Let's examine two scenarios that two Puerto Rican taxpayers might encounter in order to get a clearer idea of how bad the economic crisis would be if federal taxes were applied under statehood. One is a real-life Puerto Rican, and the other is a fictional or hypothetical Puerto Rican. We will use José Entrepreneur as the example of the fictitious Puerto Rican. Assume José is a small business owner who earns $100,000 a year. As a hypothetical character, José represents entrepreneurs who have the eventual potential to create new jobs. With an annual income of $100,000, José pays an effective tax rate of 17% in Puerto Rico. Since Puerto Rico is not a state, José doesn’t have to pay any additional income taxes to anyone else. However, if Puerto Rico were to become a state, José would have to pay additional U.S. income taxes and file an additional tax return. On this second tax return, José would be required to make a second payment at an effective rate that would likely also be around 17%. As you can see, under statehood José Entrepreneur would pay much more in taxes. He would have to make one payment to the government of Puerto Rico and another to the U.S. federal government. Even after deducting local taxes from the federal tax return, José would be paying approximately 83% more in taxes under statehood.

Our second example is a real-life one. Let’s talk about Former Governor of Puerto Rico Pedro Pierluisi, who, as you probably already know, is a proponent of statehood. In 2018, Pierluisi had an income of $640,000. With these earnings, he had to pay taxes to the local government of Puerto Rico at a rate of 33%. However, if Puerto Rico had been a state, in addition to paying 33% to Puerto Rico, Pierluisi would also have been required to pay taxes to the U.S. federal government at an additional 37% tax rate. As you can see, under statehood, Pierluisi and the upper class in Puerto Rico would have to pay astronomical sums of money in taxes. This tax increase would be so steep that it would be very difficult for these wealthy Puerto Ricans to continue with their investments and businesses in the archipelago.

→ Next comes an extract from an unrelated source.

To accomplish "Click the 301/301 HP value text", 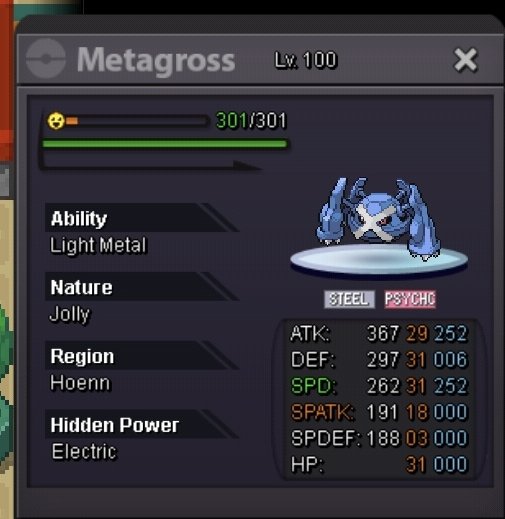I will (x=251, y=120).
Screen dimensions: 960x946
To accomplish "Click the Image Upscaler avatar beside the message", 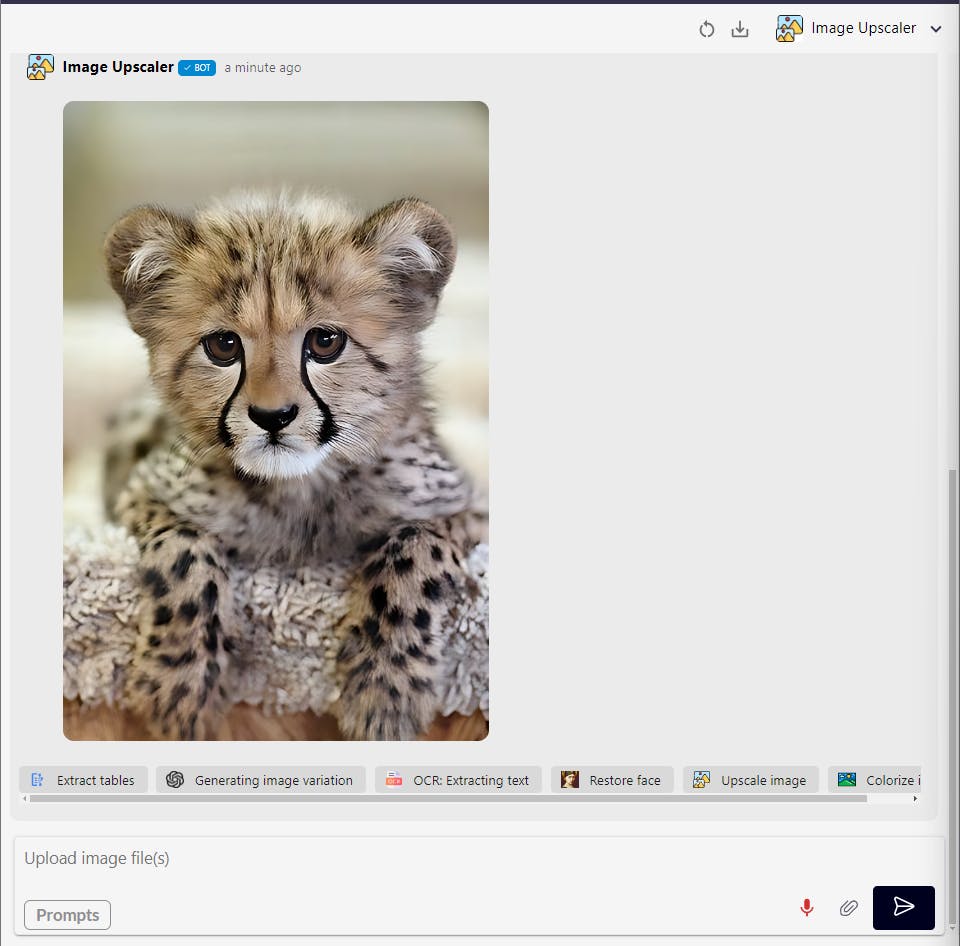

Statehood is not viable due to the additional tax costs it entails. Its imposition on Puerto Rico would create a perfect storm that would impoverish Puerto Ricans and prevent José Entrpreneur—or, rather, people in roughly the same position as José—from climbing the economic ladder as we all would like. As you can see, statehood would condemn Puerto Ricans to perpetual poverty, diminishing local capital, and accelerating even more gentrification on the Island. Despite the great economic disaster that statehood would cause, proponents of this formula insist that their proposal would improve the economy, because, supposedly, Puerto Rico would receive more federal funds from the United States if it were a state. However, the new funds that Puerto Rico could potentially receive would come primarily from two social welfare programs: SSI and Medicaid. These two programs exist exclusively to help people who are indigent and are unable to work due to their age or medical conditions. Although these programs provide important assistance to people in need, they are not capable of promoting the economic development and the local capital that Puerto Rico desperately needs to emerge from its current crisis.